[Exercise details]:
Go through the data and retrieve each line that includes the string "Accept".

- - - - -

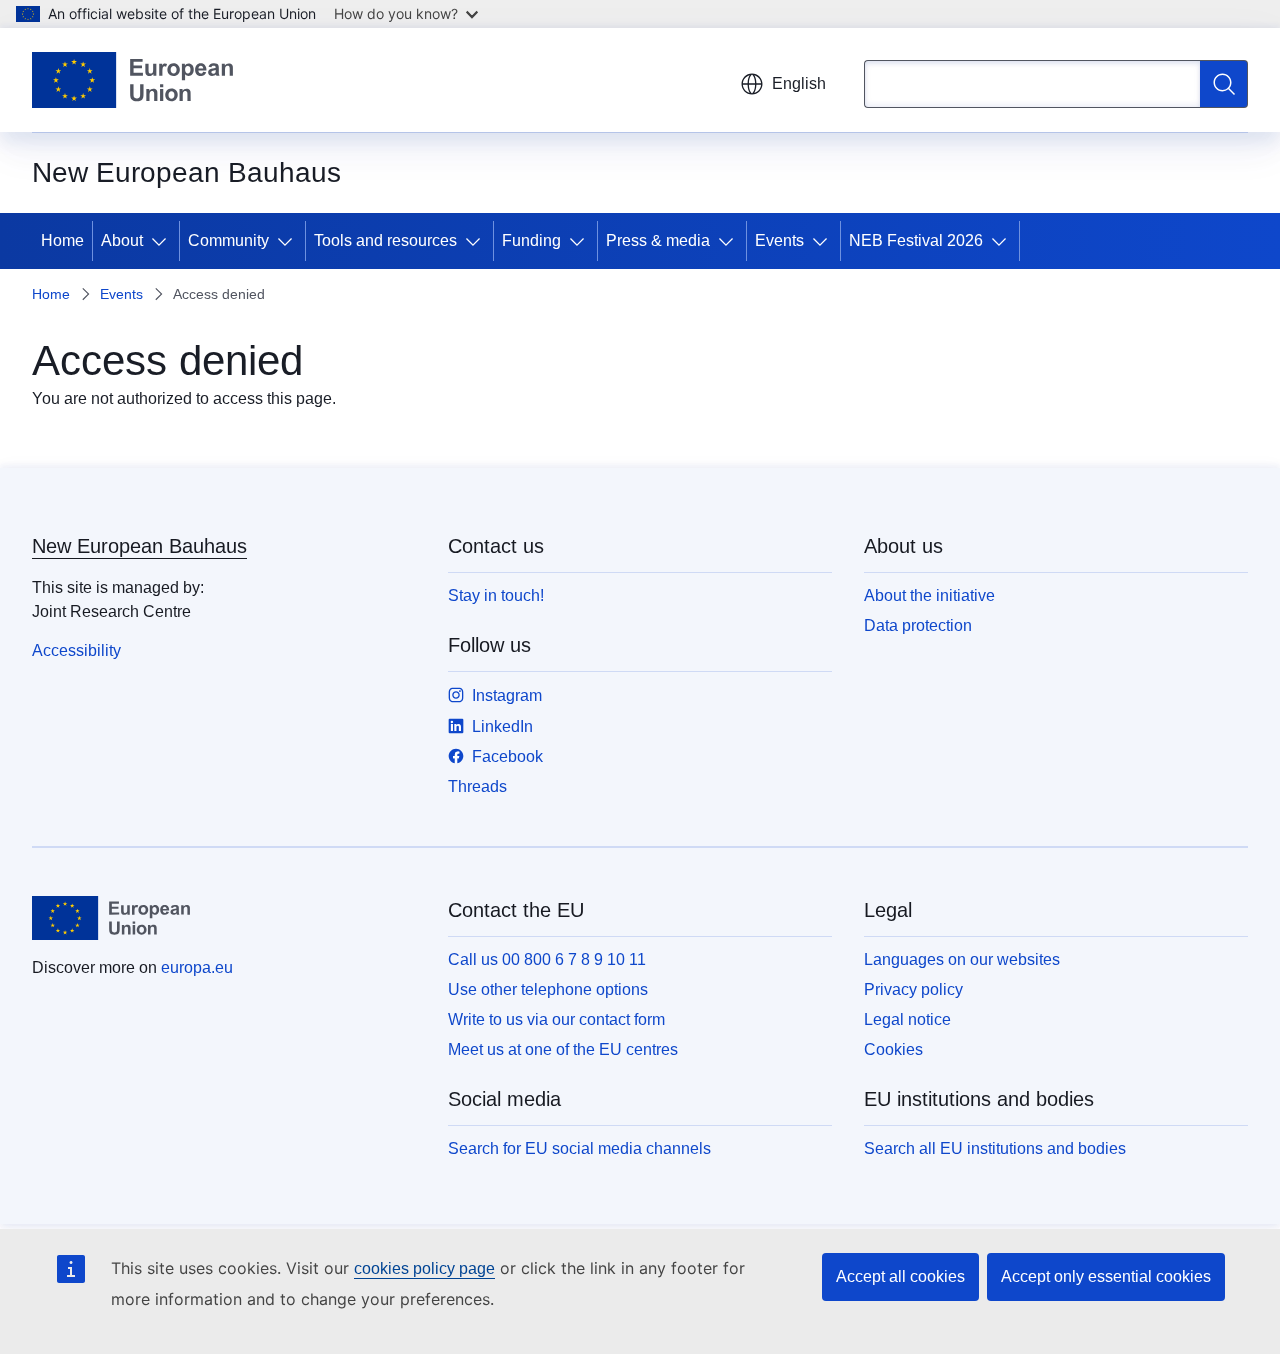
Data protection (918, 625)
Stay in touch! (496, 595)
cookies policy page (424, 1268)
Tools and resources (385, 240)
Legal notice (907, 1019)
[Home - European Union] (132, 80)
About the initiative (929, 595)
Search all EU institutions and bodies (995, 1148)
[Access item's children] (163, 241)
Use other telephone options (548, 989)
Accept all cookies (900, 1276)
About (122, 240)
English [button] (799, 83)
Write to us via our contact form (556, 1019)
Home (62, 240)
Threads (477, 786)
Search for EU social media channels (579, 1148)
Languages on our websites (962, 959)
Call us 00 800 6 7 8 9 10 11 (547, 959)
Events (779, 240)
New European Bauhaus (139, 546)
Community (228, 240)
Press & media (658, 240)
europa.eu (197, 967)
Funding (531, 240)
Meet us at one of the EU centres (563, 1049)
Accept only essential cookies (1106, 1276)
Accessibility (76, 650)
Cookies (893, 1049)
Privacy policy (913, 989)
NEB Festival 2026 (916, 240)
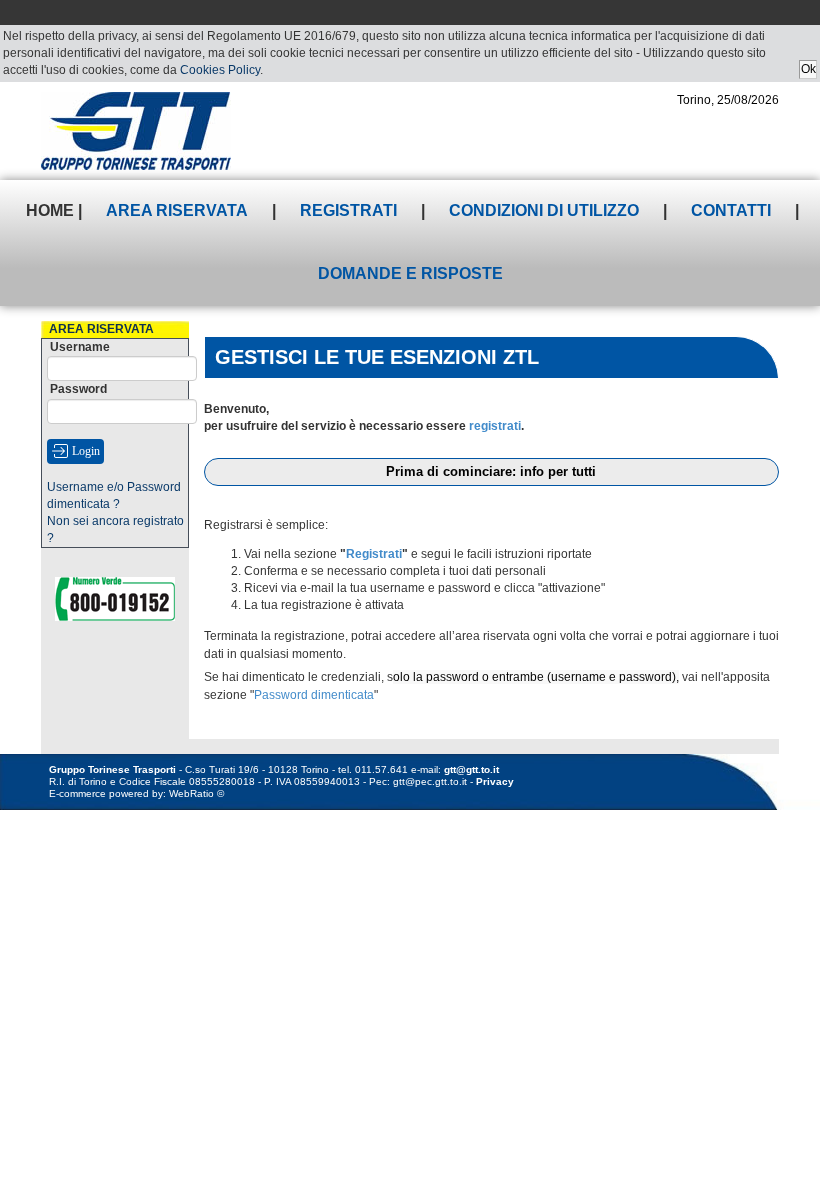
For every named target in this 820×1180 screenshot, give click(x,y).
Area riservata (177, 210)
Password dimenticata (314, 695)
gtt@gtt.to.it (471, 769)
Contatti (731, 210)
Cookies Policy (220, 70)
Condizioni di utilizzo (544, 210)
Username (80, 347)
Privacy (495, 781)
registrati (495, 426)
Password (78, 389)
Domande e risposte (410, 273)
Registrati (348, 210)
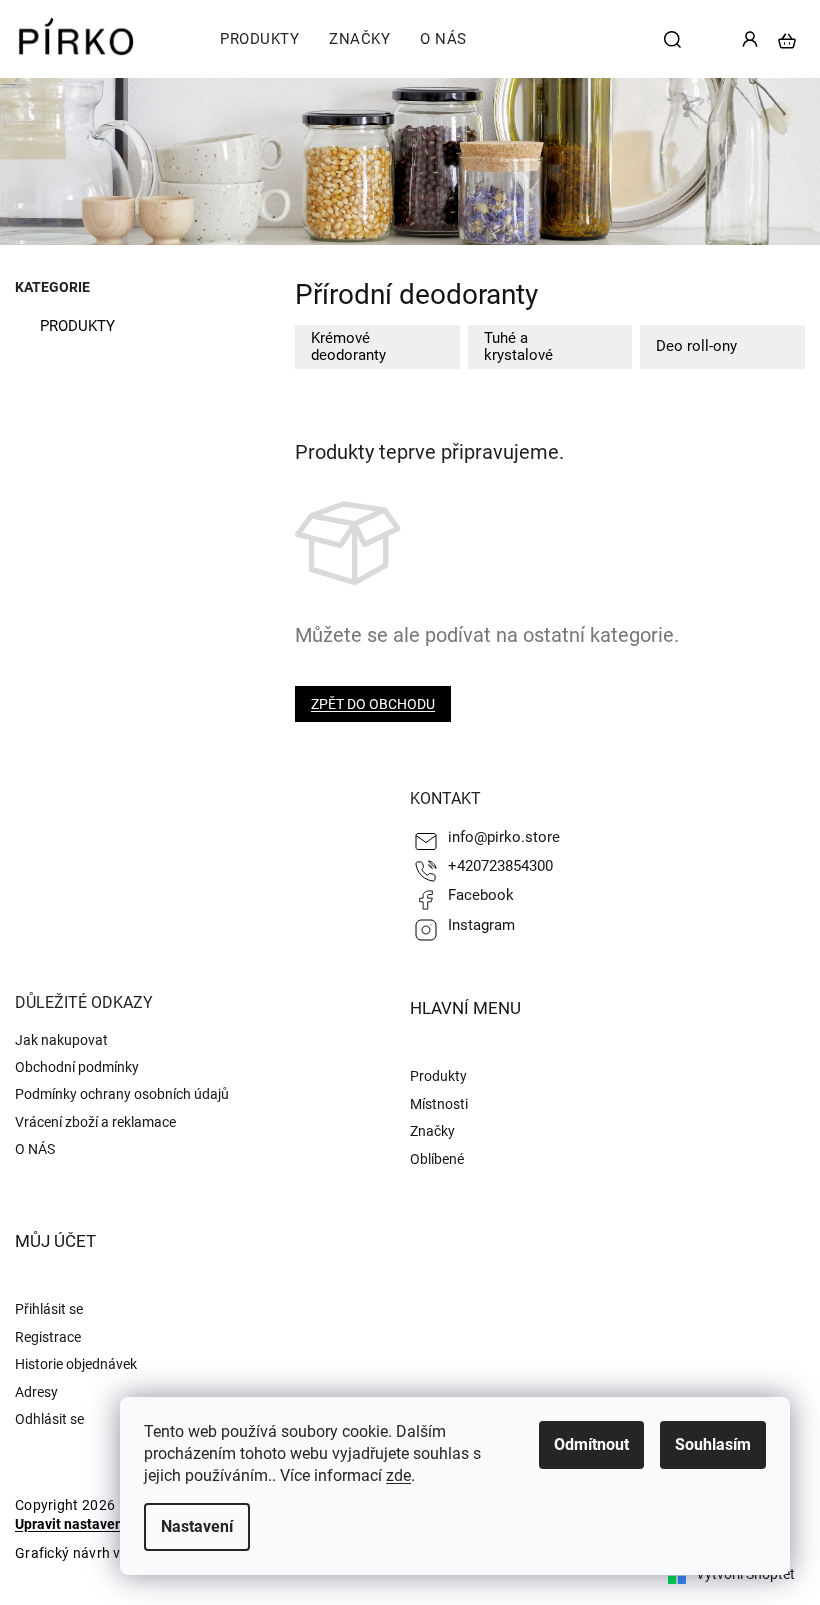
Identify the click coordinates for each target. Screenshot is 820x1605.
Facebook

- - - - -

[Solution for this task]:
Accept all cookies (900, 1276)
Accept only essential cookies (1106, 1276)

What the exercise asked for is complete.